*** Block opens ***

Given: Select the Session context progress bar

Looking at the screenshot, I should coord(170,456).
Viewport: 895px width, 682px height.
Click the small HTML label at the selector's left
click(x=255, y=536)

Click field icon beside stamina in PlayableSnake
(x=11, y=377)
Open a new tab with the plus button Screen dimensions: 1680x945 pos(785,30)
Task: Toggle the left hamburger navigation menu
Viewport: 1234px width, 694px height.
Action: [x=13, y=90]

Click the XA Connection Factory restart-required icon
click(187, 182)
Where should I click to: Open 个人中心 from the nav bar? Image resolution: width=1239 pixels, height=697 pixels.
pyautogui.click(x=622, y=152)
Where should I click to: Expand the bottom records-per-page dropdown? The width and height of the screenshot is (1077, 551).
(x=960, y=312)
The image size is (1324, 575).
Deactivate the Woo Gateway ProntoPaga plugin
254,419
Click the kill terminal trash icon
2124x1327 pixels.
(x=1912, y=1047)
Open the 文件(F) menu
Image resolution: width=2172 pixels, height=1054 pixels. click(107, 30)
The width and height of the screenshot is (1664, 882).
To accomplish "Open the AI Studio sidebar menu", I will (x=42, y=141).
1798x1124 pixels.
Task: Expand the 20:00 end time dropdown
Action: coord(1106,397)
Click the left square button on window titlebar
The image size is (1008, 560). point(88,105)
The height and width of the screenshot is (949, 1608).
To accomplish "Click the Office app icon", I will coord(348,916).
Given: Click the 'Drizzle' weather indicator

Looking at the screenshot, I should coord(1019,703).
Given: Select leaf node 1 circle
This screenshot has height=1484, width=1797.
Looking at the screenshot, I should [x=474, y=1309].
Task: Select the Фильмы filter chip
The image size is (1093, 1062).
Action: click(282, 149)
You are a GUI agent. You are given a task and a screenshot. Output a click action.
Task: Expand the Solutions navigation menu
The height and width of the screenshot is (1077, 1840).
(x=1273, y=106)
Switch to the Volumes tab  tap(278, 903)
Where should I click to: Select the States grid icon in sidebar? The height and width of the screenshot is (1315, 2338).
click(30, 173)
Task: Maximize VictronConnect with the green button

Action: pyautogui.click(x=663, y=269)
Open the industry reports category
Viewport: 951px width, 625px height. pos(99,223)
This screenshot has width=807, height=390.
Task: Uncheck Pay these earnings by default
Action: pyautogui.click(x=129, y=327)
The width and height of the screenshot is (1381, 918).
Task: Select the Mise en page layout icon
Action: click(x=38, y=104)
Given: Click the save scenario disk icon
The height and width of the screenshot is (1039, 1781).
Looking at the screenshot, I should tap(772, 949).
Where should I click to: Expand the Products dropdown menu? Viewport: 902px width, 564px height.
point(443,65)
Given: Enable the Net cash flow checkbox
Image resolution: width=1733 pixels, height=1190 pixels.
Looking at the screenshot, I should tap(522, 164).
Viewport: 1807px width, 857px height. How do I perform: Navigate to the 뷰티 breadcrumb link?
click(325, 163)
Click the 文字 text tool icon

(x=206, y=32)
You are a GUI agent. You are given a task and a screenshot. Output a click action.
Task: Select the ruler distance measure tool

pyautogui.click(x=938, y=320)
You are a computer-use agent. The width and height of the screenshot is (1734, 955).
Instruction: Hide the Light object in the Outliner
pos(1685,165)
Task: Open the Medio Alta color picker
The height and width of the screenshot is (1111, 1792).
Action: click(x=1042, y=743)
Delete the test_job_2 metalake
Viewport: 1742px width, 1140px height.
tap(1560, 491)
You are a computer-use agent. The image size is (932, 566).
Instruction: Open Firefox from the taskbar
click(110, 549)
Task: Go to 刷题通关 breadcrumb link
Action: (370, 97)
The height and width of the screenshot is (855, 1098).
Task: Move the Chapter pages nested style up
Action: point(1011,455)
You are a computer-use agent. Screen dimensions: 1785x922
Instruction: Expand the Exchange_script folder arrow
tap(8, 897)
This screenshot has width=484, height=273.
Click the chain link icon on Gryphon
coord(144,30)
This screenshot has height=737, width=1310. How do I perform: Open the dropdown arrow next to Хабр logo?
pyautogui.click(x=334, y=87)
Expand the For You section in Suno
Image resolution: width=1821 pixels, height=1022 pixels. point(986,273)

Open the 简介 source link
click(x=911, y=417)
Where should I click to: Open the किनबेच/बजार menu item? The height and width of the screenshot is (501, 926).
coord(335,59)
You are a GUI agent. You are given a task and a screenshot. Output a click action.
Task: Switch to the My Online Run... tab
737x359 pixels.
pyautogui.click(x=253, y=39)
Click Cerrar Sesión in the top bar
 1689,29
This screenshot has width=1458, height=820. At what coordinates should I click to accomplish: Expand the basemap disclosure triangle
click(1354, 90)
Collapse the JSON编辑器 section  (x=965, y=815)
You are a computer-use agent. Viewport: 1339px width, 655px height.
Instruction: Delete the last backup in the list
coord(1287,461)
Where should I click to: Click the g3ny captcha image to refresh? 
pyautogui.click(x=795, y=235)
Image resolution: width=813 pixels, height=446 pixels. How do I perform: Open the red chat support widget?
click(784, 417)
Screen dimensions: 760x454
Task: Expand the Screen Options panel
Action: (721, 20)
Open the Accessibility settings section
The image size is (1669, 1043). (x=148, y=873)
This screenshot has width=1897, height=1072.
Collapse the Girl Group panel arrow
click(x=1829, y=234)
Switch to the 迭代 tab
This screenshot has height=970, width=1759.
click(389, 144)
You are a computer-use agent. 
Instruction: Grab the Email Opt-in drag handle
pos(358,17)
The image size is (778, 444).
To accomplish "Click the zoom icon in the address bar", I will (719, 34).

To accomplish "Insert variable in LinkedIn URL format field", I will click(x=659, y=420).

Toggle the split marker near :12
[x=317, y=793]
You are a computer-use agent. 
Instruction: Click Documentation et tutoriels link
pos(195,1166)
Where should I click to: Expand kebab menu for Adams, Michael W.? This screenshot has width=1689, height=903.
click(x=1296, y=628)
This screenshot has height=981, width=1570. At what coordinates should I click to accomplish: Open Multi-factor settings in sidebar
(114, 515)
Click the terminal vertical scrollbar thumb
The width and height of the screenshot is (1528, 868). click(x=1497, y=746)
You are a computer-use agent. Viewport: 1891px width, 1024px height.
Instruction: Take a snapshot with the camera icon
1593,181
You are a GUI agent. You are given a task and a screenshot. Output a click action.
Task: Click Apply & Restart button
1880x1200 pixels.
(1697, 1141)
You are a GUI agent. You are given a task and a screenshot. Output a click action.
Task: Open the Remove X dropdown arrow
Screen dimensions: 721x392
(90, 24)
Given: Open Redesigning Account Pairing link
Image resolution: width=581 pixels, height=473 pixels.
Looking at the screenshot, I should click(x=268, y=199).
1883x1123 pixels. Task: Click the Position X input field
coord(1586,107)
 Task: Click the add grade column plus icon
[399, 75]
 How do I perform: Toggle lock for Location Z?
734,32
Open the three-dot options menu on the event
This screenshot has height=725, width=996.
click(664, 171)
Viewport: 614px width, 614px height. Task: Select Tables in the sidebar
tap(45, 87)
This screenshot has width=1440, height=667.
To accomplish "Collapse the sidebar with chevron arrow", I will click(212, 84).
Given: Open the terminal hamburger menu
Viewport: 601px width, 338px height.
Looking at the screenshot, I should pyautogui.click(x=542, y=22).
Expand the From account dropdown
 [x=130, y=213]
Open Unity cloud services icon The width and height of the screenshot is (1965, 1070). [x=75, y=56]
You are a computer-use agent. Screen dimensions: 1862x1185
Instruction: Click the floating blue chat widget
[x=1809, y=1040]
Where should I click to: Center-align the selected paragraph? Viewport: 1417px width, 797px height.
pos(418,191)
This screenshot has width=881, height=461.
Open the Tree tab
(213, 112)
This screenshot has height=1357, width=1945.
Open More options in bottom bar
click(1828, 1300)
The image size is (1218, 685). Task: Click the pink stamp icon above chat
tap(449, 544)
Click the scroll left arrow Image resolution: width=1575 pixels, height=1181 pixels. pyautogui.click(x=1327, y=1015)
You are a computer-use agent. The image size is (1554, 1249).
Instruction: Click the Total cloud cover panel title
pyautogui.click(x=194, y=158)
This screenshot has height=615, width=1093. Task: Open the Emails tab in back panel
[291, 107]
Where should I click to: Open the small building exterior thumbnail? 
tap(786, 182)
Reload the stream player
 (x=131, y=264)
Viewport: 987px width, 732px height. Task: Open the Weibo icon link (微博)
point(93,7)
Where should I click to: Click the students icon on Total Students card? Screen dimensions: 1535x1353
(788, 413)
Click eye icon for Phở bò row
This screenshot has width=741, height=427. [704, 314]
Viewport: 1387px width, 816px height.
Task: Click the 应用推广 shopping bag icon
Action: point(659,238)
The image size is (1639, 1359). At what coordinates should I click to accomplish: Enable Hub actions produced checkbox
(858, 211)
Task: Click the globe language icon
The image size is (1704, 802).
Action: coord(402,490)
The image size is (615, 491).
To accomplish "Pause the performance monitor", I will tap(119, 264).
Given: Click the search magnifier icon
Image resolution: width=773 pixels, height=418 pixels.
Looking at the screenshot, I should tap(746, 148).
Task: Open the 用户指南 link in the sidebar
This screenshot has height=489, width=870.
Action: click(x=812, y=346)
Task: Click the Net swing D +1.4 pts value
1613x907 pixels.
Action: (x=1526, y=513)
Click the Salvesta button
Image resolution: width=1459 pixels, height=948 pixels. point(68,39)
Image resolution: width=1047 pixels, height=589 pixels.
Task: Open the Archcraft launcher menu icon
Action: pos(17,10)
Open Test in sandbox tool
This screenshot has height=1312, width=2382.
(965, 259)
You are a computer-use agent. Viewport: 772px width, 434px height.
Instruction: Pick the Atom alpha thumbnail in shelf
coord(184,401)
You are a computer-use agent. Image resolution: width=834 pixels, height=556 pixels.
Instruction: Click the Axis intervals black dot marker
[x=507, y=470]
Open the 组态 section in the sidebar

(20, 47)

*** Block closes ***

TASK INSTRUCTIONS: Please state how many lines of the entries above include the string "navigation", giving the number and nothing more.

OUTPUT FOR THIS TASK: 2